If that is not enough to worry about, then there is also the Freedom of Access to Clinic Entrances Act (Face Act).

This law not only protects women seeking an abortion from intimidation but also applies to people’s religious freedom in places of religious worship.

But it is the Ku Klux Klan Act that has brought surprise to some. While it was passed to protect Blacks in the South after the Civil War, it also applies to other races as well.

Lemon, who left CNN in 2023, is Black, as were others in the radical, militant anti-ICE group that invaded and disrupted church services — attended mostly by white people — at the Baptist church in St. Paul last week.

The demonstrators, like Chinese Communist Party Chairman Mao Zedong’s Red Guards of old, stormed the church in search of pro-ICE supporters, including the church pastor David Easterwood.

The frenzied mob of 30 to 40 demonstrators circled church worshipers and robotically chanted “ICE OUT, ICE OUT, ICE OUT.”

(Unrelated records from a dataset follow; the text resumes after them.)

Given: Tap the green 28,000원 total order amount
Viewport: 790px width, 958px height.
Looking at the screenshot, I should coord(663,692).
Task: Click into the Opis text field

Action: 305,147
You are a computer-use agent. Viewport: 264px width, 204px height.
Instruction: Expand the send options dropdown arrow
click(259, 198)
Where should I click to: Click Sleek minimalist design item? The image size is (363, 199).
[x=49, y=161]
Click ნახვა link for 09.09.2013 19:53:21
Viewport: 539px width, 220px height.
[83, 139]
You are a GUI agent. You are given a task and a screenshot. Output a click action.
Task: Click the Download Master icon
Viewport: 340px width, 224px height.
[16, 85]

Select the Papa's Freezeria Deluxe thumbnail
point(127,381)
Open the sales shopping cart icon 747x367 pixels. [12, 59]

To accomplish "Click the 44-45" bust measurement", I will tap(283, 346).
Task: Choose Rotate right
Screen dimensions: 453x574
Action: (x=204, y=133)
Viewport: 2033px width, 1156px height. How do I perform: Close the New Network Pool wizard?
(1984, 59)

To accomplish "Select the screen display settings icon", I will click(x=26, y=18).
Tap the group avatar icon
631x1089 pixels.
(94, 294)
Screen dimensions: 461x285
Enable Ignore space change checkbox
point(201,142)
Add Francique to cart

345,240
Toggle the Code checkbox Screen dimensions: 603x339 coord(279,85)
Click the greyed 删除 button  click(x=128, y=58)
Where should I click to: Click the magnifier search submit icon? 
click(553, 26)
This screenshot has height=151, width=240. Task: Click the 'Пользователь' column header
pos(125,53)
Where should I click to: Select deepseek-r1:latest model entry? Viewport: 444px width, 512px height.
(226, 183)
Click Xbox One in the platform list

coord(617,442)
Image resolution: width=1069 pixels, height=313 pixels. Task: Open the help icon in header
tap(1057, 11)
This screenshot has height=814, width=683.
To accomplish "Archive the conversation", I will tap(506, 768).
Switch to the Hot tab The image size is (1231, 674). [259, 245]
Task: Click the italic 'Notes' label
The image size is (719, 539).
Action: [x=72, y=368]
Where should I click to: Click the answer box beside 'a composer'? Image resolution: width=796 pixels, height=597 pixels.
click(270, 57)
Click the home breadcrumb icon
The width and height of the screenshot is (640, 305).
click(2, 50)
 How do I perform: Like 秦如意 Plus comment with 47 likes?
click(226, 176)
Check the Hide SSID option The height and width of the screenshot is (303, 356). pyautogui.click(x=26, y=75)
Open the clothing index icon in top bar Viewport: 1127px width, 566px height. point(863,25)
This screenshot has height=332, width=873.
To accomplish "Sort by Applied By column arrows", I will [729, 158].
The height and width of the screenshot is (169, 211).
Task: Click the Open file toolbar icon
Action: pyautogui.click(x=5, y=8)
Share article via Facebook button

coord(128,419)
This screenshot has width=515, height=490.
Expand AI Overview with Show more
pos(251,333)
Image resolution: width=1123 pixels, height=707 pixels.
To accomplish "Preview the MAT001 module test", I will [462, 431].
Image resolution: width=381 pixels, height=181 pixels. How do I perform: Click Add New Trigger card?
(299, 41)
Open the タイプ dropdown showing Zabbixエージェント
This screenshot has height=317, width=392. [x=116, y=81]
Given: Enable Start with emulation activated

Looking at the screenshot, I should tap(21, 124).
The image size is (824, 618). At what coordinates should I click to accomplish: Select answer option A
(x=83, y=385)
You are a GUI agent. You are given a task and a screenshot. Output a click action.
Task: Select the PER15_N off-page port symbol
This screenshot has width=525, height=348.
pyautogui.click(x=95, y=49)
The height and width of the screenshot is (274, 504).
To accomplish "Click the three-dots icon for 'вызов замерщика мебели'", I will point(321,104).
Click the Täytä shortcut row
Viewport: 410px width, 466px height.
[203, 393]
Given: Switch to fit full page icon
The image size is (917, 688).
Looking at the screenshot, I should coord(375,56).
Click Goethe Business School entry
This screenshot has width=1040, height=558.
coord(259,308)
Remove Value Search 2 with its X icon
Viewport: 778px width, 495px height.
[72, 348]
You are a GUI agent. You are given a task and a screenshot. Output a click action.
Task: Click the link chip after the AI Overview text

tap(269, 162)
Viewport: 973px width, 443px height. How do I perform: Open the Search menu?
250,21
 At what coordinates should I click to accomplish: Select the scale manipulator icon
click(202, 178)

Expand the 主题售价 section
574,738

The church invasion dialed up the tension surrounding ICE’s operation in Minnesota, but did nothing to stop ICE from ridding the state of criminal illegal immigrants despite the lack of cooperation from Minnesota’s’ Democrat politicians.

In fact, the video of half-crazed leftist zealots storming a church to protest the deportation of illegal immigrant criminals will come back to haunt the Democrat Party.

No local cops in St. Paul came to the rescue of the churchgoers, nor did they confront any of the demonstrators. However, three of the church invaders have been arrested by federal authorities.

The video of a house of worship being invaded by angry demonstrators who were essentially siding with criminal illegal immigrants over efforts to bring them to justice will surely be played over and over in the mid-term elections.

Lemon, who was more of a participant than a reporter, got into Easterwood’s face while Easterwood tried in vain to invoke the sanctity of the Christian church.

And it was not clear what news organization, if any, Lemon was reporting for, if not making Don Lemon the story and reporting on himself.

Nevertheless, the invasion of the church crossed a line, coming as it did following increased harassment of ICE agents by militant protestors.

Despite the harassment, ICE has scooped up some 10,000 criminal illegal immigrants in the region and apparently has no plans of slowing down.

Which is probably why the U.S. Justice Department was quick to respond.

The following day U.S. Assistant Attorney General for Civil Rights Harmeet Dhillon announced that the department will pursue charges against the church invaders under both acts, but particularly against Lemon under the Ku Klux Klan Act.

She said, “A house of worship is not a public forum for your protest. It is a space protected from exactly such acts by federal criminal and civil laws.  Nor does the First Amendment protect your pseudo journalism of disrupting a prayer service.”

Lemon protested that he had no affiliation with the demonstrators, had no knowledge about the planned invasion, and was there only as a journalist.

He complained that he now was the victim of “violent threats along with homophobic and racists slurs” from MAGA supporters and the right-wing press.

Perhaps he has a point, shameless as it is.

But when you thrust your nasty, threatening mob politics into a peaceful church, you have gone too far.